Dall’eroina alla vita in un giorno
10 Agosto, 2008 - 18:43 da Anonimo
Il dr. Andre Waisman spiega il suo metodo di disintossicazione rapida
http://www.corriere.com/viewstory.php?storyid=77213

Come i nostri lettori possono constatare, difficilmente entriamo nel dibattito - totalmente aperto e libero - suscitato dagli articoli pubblicati nell’area “discuti” del sito.
Riteniamo però doveroso commentare quest’articolo, in quanto non ha alcuna attendibilità scientifica.
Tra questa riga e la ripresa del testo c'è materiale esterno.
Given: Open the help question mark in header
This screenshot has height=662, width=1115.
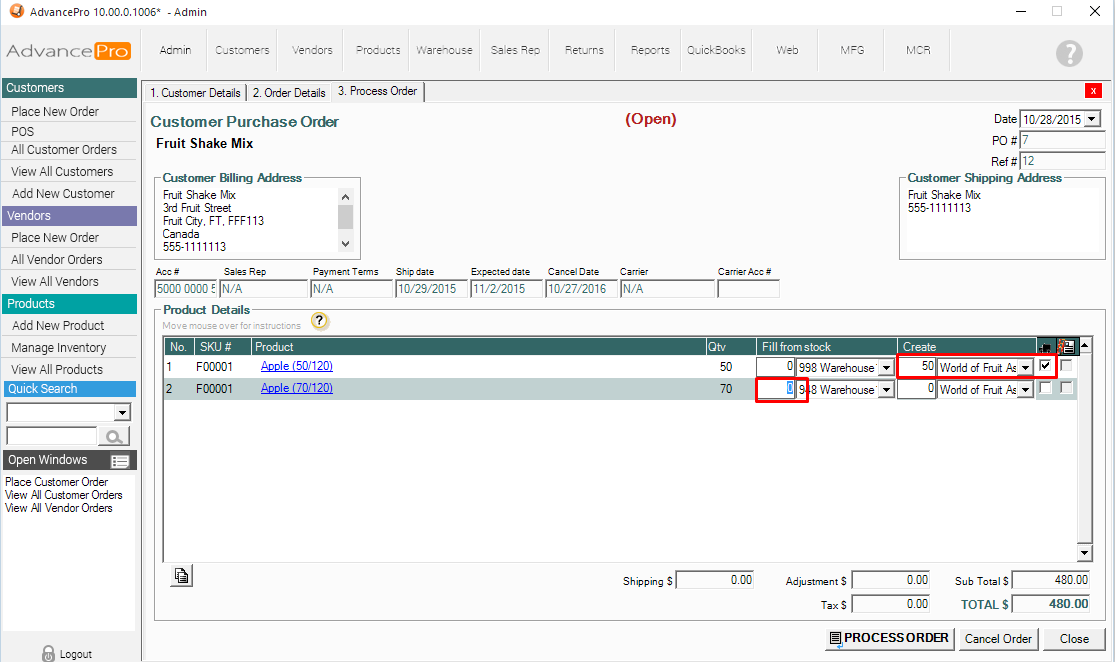Looking at the screenshot, I should (1069, 53).
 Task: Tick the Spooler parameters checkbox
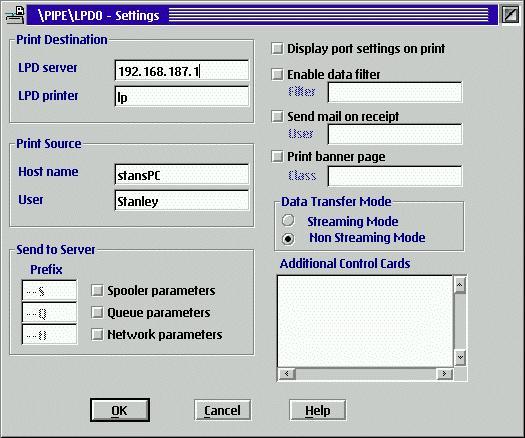tap(97, 291)
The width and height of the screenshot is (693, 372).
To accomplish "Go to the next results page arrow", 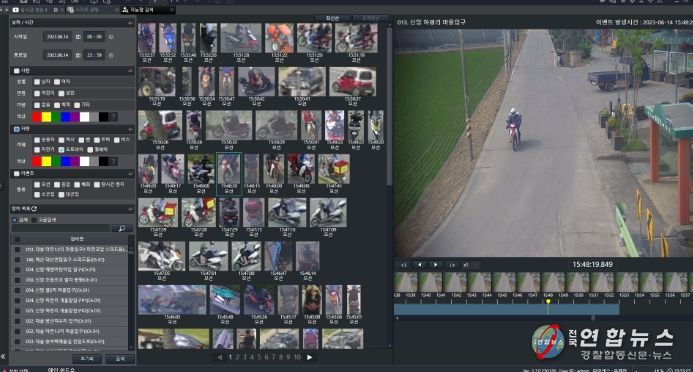I will 309,357.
Come sempre le ricette miracolose per curare la tossicodipendenza lasciano il tempo che trovano. Quello che viene presentato come scoperta innovativa, addirittura “cambiamento epocale”, è in realtà un farmaco conosciuto e utilizzato anche in Italia da circa una ventina di anni.
Quando 15 anni fa il dott. Waisman. scopriva le meraviglie del Naltrexone, in molti Ser.T. italiani veniva invece progressivamente abbandonato per la sua evidente inefficacia.
Dopo alcuni anni di sperimentazione in cui trattamenti ambulatoriali integrati con l’utilizzo del Naltrexone sembravano dare risultati paragonabili a quelli del trattamento in comunità terapeutica, nel lungo periodo si è costatata un’ alta percentuale di ricaduta al momento della sospensione del farmaco.
Il punto fondamentale è che, contrariamente a quanto afferma il dottor Waisman, il Naltrexone non influisce assolutamente sul craving e sulla dipendenza psicologica dalla sostanza.